Summer of Weather Code in fourth round in 2021

Esperanza Cuartero, Julia Wagemann, Anna Ghelli


ECMWF’s Summer of Weather Code 2021 (ESoWC) will launch its fourth edition on 1 February 2021. Innovative weather, climate and atmosphere-related challenges and ideas that will be highly beneficial to ECMWF and Copernicus activities will be proposed on Github, where interested parties can submit a proposal on how to tackle the challenge.

At the core of ESoWC is the provision of innovative and open-source software solutions as well as attracting external expertise and new talents. The application period will end mid-April and the selected teams for the coding phase will be announced at the beginning of May. ESoWC’s coding phase between May and end of August is an intense and fruitful collaboration among mentors and developers, leading to a mutual learning experience. The coding phase is the highlight of ESoWC. During this time, the initial proposals are implemented into feasible software developments and innovations.

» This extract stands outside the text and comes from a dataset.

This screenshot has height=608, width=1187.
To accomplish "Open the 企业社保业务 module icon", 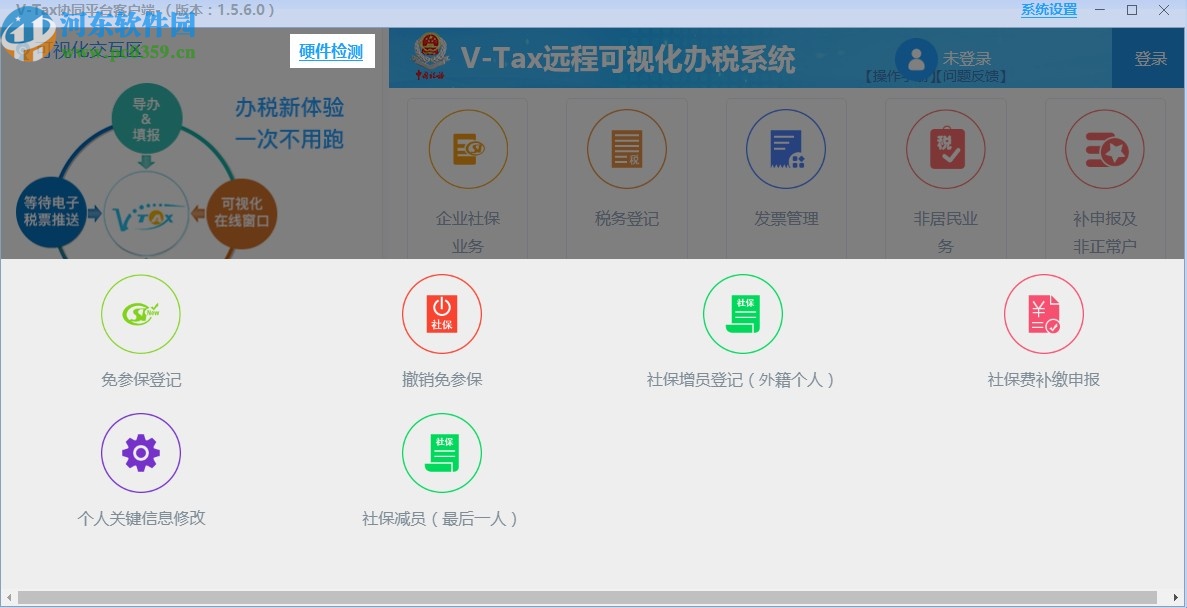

After the coding period, provided that all milestones and deliverables are fulfilled, the developers will receive a stipend of £5,000. The presentation of the final results will be a virtual event, the Final ESoWC Day, to take place in September 2021.

Summer of Weather Code in fourth round in 2021.

Innovation and high quality in ESoWC 2020

The last edition of ECMWF’s Summer of Weather Code in 2020 included nine open-source projects that once more highlighted the innovative nature of ESoWC. All coding solutions had a high impact; some of them have been earmarked for implementation and further development.

For the first time, ESoWC 2020 was supported by two cloud computing systems, the Copernicus data and information access service WEkEO ( and the European Weather Cloud jointly developed by ECMWF and EUMETSAT ( This allowed ESoWC to offer sufficient storage and processing capacities for the compute-intensive projects. The new edition of ESoWC in 2021 will also be supported by both cloud computing systems. ESoWC 2020 projects were at the intersection of machine learning, open-source computing, cloud computing and open data. Four teams explored the use of artificial intelligence in a range of applications:

  • DeepGEFF is an example of the application of deep learning techniques to the science of fire prediction. The project compared skills between the Global ECMWF Fire Forecasting (GEFF) system and artificial intelligence. The machine learning-based model increased the wildfire prediction accuracy all over the world.
  • The Conversational Virtual Assistant (CVA) is a project that facilitates help desk support to external ECMWF and Copernicus users. This project developed a chatbot that uses natural language processing and machine learning technologies to assist in finding responses to questions on ECMWF products and services.
  • A machine learning project addressed the challenge of monitoring point and contextual anomalies within the ECMWF production chain system with the help of artificial intelligence methods and an Anomaly Detection System.
  • A deep-learning approach to improve tropical cyclone prediction and tracking has created an algorithm able to recognise and classify tropical cyclones based on their intensities, over four classes.

Three teams put a focus on Copernicus open data:

  • To predict the dramatic impact of climate extremes, such as floods, wildfires and thawing permafrost, the project UNSEEN-Open developed a reproducible, open workflow that allows an assessment of natural hazard events globally.
  • The classification of air quality project developed a classification scheme to validate and remove outliers from surface air quality observations. This quality control method allowed the comparison of station data with air quality forecasts from the Copernicus Atmosphere Monitoring Service.
  • The project DAAQS (Detecting Anomalies in Air Quality Stations) applied machine learning clustering algorithms to classify similar and dissimilar air quality stations to measure their reliability and representativeness scores.

Another two teams worked on challenges related to ECMWF’s model performance, data storage and archiving:

  • The Elefridge project explored the potential of compressing atmospheric data while preserving real information to reduce storage and to facilitate data sharing. It provided evidence that the size of climate and weather forecast data archives can be reduced by one to two orders of magnitude without losing valuable information.
  • The HPC performance profiling tool project aimed to improve the performance analysis of ECMWF’s Integrated Forecasting System (IFS). The software application is a graphical, extendable and easy-to-use interface that allows the visualisation of HPC performance data metrics tailored by the user.